→ Problem details
The reply is to be the lines from the one with "This screenshot has height=593, width=923." through the last line of the records below, each retyped exactly, with pictures left out.

→ Dataset

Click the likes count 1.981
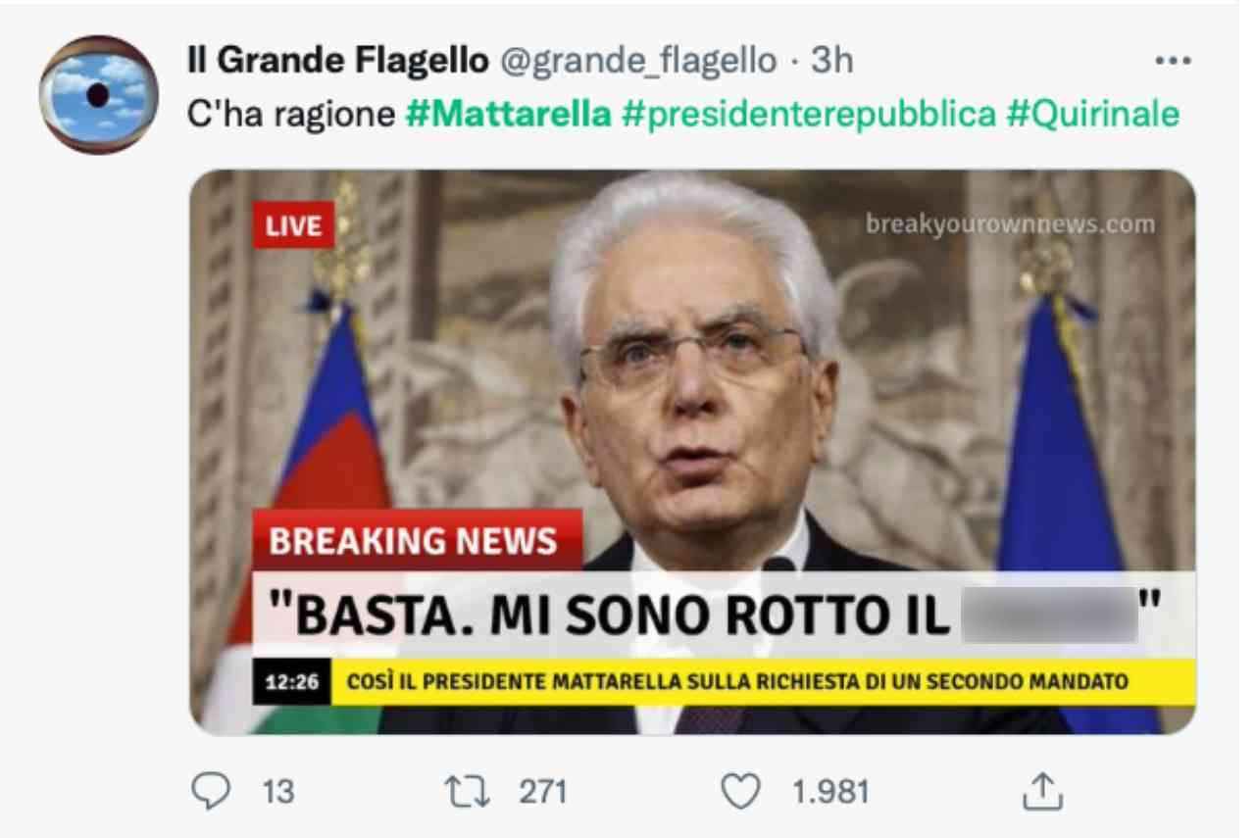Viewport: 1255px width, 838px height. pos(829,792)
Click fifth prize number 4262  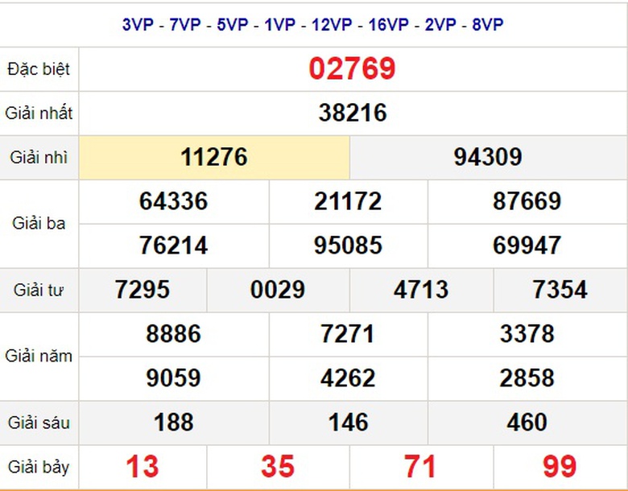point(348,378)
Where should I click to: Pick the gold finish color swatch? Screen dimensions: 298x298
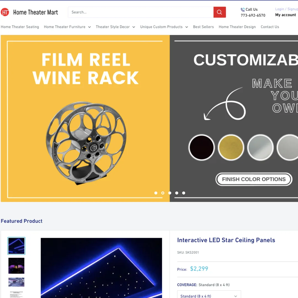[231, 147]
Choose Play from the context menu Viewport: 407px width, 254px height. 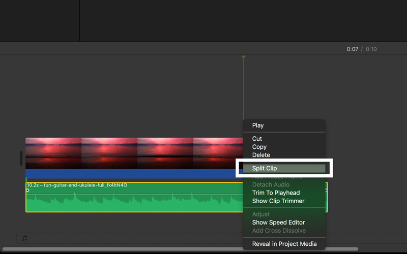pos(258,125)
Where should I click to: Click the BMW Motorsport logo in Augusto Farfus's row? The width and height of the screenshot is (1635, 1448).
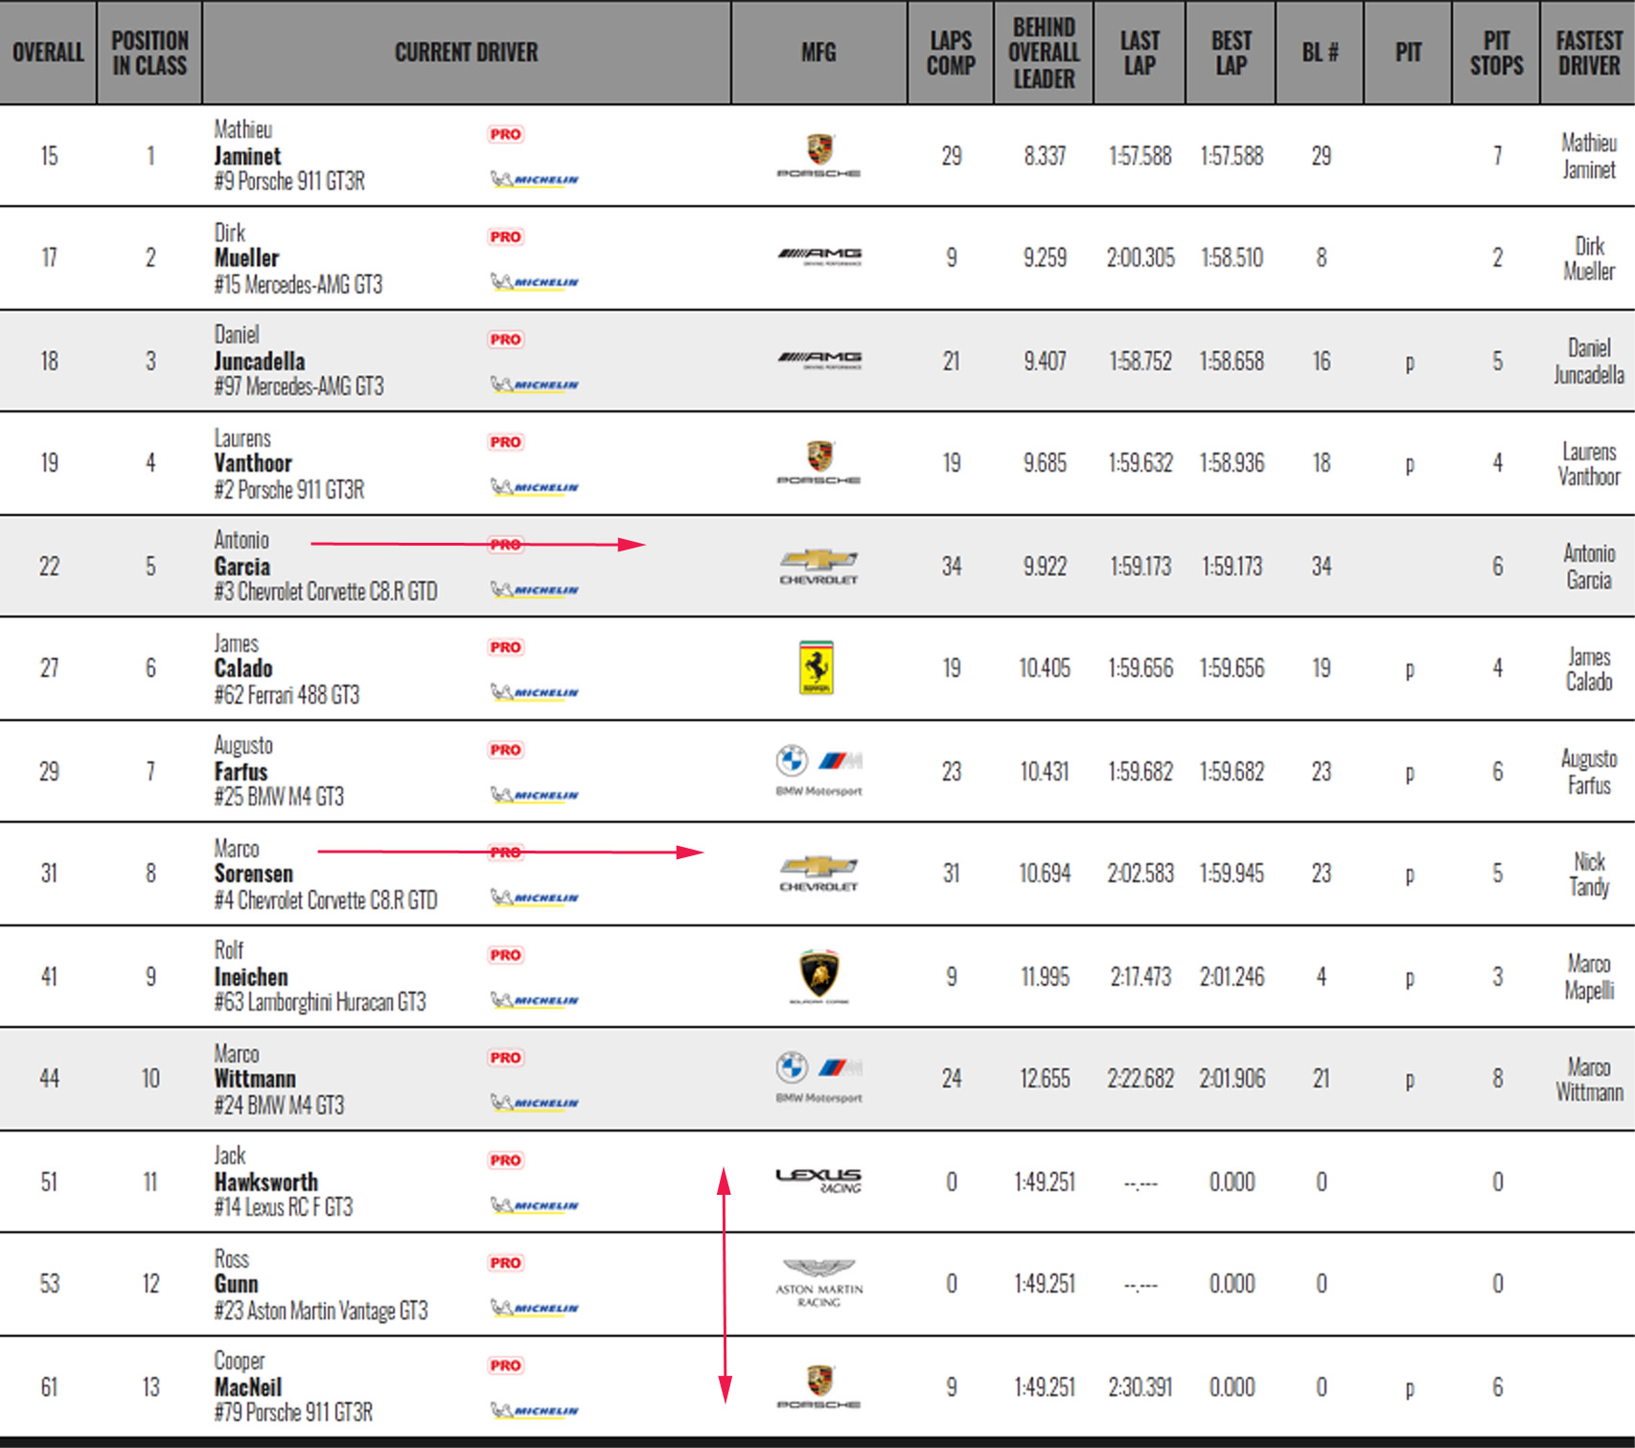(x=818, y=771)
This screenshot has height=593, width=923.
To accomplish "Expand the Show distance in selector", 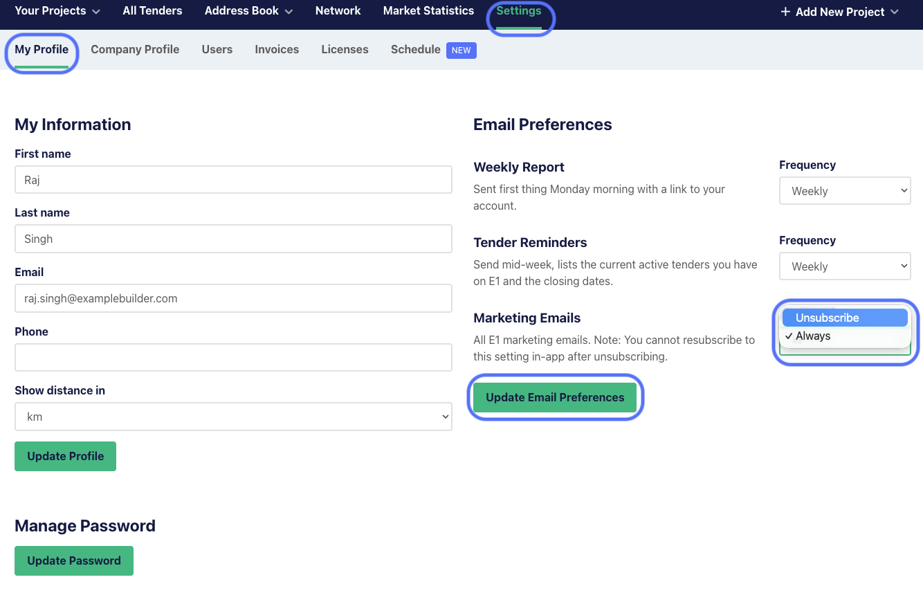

→ Response
This screenshot has height=593, width=923.
To accomplish "Expand the Show distance in selector", 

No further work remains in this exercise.